Hermit is different in that creating a deterministic OS semantics is different than recording whatever nondeterministic behavior occurs under normal Linux. BUT, there's a lot of overlap. And indeed `hermit record` is straight up RnR (record & replay).

But hermit for RnR but is not nearly as developed as rr. We integrate with gdb/lldb as an (RSP) debugger backend, just like rr. Any failing execution you can create with hermit, you can attach a debugger. But our support is very preliminary, and you'll probably find rough edges. Also, we don't support backwards stepping yet (except by running again).

If we invest more in using Hermit as a debugger (rather than for finding and analyzing concurrency bugs), then there should be some advantages over traditional RnR. These would relate to the fact that deterministically executing is different than recording. For example, process and thread IDs, and memory addresses all stay the same across multiple runs of the program, even as you begin adding printfs and modifying the program to fix the bug. With traditional RnR, you can play the same recording as many times as you like, but as soon as you take a second recording all bets are off wrt what is the same or different compared to the prior recording. (That includes losing the "mental state" of things like tids & memory addresses, which is a good point Robert O Callahan makes about the benefits of RnR when accessing the same recording multiple times.)

(2) libTAS - no we haven't! Checking it out now.

(3) Yes, definitely issues with CPU portability.

In general, we are interested in not just determinism on the same machine, but portability between machines in our fleet. As with any tech company that uses the cloud, at Meta people are usually trying to debug an issue on a different machine than where the problem occurred. I.e. taking a crash from a production or CI machine to a local dev machine.

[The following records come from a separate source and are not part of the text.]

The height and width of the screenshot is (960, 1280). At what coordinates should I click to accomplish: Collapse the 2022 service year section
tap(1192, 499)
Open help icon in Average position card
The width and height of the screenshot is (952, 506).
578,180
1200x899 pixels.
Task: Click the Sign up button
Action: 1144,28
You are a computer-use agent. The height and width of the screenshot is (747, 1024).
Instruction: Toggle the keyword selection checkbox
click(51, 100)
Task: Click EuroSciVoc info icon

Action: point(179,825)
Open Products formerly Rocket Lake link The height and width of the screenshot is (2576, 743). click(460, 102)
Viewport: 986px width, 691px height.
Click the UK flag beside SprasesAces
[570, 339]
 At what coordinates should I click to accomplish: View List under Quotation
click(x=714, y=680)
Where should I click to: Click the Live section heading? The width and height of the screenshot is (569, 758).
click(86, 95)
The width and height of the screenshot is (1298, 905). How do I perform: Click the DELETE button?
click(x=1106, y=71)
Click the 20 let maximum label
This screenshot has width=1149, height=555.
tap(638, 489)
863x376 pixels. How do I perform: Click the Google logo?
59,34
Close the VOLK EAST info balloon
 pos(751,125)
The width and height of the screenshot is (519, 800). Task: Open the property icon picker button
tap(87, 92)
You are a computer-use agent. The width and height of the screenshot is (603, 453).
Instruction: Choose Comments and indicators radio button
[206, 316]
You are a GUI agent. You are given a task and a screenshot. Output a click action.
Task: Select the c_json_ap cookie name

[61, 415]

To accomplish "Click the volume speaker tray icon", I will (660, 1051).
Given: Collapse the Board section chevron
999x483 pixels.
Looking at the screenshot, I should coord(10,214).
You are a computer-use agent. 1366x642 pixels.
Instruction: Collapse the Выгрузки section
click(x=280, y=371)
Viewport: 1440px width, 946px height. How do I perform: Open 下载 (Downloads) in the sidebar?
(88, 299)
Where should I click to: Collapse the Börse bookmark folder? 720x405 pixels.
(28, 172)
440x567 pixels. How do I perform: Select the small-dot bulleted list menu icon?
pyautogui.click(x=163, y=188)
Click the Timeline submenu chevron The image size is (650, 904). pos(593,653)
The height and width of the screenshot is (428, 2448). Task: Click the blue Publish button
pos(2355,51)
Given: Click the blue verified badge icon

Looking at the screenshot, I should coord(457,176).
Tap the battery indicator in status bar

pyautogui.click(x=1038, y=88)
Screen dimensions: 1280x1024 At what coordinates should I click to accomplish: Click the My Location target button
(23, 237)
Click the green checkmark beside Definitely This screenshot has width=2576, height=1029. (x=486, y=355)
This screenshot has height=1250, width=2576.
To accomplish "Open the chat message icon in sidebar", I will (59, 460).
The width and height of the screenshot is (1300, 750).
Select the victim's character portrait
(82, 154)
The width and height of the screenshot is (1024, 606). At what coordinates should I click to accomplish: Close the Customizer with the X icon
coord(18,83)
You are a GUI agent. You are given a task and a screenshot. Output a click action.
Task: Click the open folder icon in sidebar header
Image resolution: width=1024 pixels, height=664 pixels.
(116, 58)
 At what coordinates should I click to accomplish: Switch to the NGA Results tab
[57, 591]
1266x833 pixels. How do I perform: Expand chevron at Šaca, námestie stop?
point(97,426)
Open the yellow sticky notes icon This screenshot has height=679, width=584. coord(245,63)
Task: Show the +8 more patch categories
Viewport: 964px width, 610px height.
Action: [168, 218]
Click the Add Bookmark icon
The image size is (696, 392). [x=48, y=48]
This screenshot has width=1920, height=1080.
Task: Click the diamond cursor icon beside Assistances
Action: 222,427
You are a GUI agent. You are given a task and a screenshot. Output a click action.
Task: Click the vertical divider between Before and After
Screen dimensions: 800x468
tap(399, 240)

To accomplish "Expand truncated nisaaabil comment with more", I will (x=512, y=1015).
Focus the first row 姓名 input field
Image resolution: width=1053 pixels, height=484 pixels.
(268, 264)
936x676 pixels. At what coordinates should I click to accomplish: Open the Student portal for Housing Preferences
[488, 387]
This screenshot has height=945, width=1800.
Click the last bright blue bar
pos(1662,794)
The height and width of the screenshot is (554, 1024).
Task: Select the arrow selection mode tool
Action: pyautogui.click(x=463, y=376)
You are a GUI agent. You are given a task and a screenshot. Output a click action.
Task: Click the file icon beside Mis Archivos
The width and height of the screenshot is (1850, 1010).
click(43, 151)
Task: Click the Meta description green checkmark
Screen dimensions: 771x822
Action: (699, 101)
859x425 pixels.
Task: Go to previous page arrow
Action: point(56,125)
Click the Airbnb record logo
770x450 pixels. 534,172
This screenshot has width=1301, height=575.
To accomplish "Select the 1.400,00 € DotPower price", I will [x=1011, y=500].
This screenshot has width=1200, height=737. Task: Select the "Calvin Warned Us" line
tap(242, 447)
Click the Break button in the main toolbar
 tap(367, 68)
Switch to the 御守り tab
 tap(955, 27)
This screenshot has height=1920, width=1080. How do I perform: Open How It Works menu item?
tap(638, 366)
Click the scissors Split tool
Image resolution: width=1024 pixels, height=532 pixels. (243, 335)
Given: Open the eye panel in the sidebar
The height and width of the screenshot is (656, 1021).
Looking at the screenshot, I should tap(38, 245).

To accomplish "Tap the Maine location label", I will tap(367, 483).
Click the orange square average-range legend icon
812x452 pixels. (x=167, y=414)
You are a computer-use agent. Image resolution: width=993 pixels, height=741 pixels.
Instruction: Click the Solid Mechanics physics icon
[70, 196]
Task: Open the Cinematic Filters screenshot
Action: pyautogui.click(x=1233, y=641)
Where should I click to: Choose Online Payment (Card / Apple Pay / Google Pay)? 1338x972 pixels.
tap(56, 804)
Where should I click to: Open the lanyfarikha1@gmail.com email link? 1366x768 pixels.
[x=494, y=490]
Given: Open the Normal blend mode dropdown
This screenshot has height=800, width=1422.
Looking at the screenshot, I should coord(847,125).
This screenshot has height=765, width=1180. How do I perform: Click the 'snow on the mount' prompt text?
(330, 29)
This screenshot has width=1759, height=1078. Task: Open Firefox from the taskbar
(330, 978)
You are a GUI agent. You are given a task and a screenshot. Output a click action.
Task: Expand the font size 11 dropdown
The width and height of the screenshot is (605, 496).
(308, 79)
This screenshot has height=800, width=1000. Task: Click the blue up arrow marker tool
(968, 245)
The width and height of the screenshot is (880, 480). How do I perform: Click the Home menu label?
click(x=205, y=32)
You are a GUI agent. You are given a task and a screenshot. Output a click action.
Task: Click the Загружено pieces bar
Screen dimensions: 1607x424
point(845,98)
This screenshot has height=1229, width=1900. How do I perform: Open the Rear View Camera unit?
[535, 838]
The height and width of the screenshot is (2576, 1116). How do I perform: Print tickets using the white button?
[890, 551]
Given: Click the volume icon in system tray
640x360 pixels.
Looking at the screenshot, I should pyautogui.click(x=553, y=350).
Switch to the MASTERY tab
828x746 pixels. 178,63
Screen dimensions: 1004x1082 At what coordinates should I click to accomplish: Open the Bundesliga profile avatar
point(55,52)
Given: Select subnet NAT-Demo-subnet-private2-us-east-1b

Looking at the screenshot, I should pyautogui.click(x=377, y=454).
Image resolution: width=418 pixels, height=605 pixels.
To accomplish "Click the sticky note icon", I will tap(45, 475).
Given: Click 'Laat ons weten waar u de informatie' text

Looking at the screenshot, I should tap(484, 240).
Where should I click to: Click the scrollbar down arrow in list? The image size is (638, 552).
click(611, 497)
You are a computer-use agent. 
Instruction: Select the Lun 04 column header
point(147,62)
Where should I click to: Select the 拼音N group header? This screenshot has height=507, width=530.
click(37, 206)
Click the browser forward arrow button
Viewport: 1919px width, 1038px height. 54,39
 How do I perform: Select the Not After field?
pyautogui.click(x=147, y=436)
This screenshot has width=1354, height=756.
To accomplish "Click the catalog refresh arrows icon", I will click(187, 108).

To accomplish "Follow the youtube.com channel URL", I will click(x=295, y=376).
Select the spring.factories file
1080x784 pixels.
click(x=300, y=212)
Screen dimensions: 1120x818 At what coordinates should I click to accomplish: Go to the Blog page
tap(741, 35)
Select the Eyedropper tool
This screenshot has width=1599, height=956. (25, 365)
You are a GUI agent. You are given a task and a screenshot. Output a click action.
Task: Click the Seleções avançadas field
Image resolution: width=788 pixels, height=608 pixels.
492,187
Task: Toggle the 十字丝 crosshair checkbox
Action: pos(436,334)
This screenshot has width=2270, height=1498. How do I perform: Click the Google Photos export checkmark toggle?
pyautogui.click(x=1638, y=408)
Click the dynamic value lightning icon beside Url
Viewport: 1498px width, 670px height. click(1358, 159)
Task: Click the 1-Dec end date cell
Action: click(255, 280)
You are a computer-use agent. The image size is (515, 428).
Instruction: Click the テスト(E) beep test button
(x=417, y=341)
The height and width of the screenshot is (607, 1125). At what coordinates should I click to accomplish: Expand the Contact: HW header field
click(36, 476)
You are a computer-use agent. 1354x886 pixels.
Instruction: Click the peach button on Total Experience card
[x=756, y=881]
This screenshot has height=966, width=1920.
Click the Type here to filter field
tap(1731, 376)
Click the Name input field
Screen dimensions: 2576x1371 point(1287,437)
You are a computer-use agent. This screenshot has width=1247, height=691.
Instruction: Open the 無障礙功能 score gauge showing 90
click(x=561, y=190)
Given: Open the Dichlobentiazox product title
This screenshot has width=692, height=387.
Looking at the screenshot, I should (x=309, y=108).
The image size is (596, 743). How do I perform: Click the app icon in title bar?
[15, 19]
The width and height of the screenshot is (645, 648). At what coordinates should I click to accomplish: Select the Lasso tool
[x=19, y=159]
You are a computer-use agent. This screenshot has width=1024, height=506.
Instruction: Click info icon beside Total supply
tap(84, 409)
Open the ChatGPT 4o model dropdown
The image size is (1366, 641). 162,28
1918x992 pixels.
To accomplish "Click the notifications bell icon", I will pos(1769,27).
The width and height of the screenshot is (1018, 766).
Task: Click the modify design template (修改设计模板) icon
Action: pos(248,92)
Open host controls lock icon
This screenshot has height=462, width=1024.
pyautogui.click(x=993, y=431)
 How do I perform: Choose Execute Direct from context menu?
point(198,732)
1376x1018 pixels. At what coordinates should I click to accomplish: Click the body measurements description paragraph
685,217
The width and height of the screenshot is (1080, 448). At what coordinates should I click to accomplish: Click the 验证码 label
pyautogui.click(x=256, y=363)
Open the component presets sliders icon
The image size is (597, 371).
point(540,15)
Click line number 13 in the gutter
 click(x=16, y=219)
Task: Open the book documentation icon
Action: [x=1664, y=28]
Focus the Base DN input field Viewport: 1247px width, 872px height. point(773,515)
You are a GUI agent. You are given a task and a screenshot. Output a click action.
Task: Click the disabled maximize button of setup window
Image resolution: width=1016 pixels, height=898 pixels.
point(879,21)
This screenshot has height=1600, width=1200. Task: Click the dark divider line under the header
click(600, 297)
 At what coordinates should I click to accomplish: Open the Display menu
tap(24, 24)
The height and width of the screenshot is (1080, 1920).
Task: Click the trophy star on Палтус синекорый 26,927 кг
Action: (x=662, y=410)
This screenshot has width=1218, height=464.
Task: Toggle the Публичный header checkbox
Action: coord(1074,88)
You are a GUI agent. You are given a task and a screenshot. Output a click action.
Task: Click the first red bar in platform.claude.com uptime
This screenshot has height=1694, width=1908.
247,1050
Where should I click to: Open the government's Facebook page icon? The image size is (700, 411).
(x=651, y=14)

The way we do this is that we mostly report a fairly old CPU to the guest, which disables certain features IF the guest is well behaved.

With the current processor tech, I don't think there's any way we can stop an adversarial program, which, for example, would execute CPUID, find that RDRAND is not supported on the processor, but then execute RDRAND anyway. We could build a much more invasive binary-instrumentation based emulator that would be able to enforce these kinds of rules at the instruction granularity, but it would have higher overhead, especially startup overhead. The nice thing about Reverie though is that we (or others) can add different instrumentation backends while keeping the same programming instrumentation API. So we could have a "hardened" backend that was more about sandboxing and reverse-engineering adversarial software, making a different tradeoff with respect to performance overhead.

Very cool to see the stuff you e been working on become public!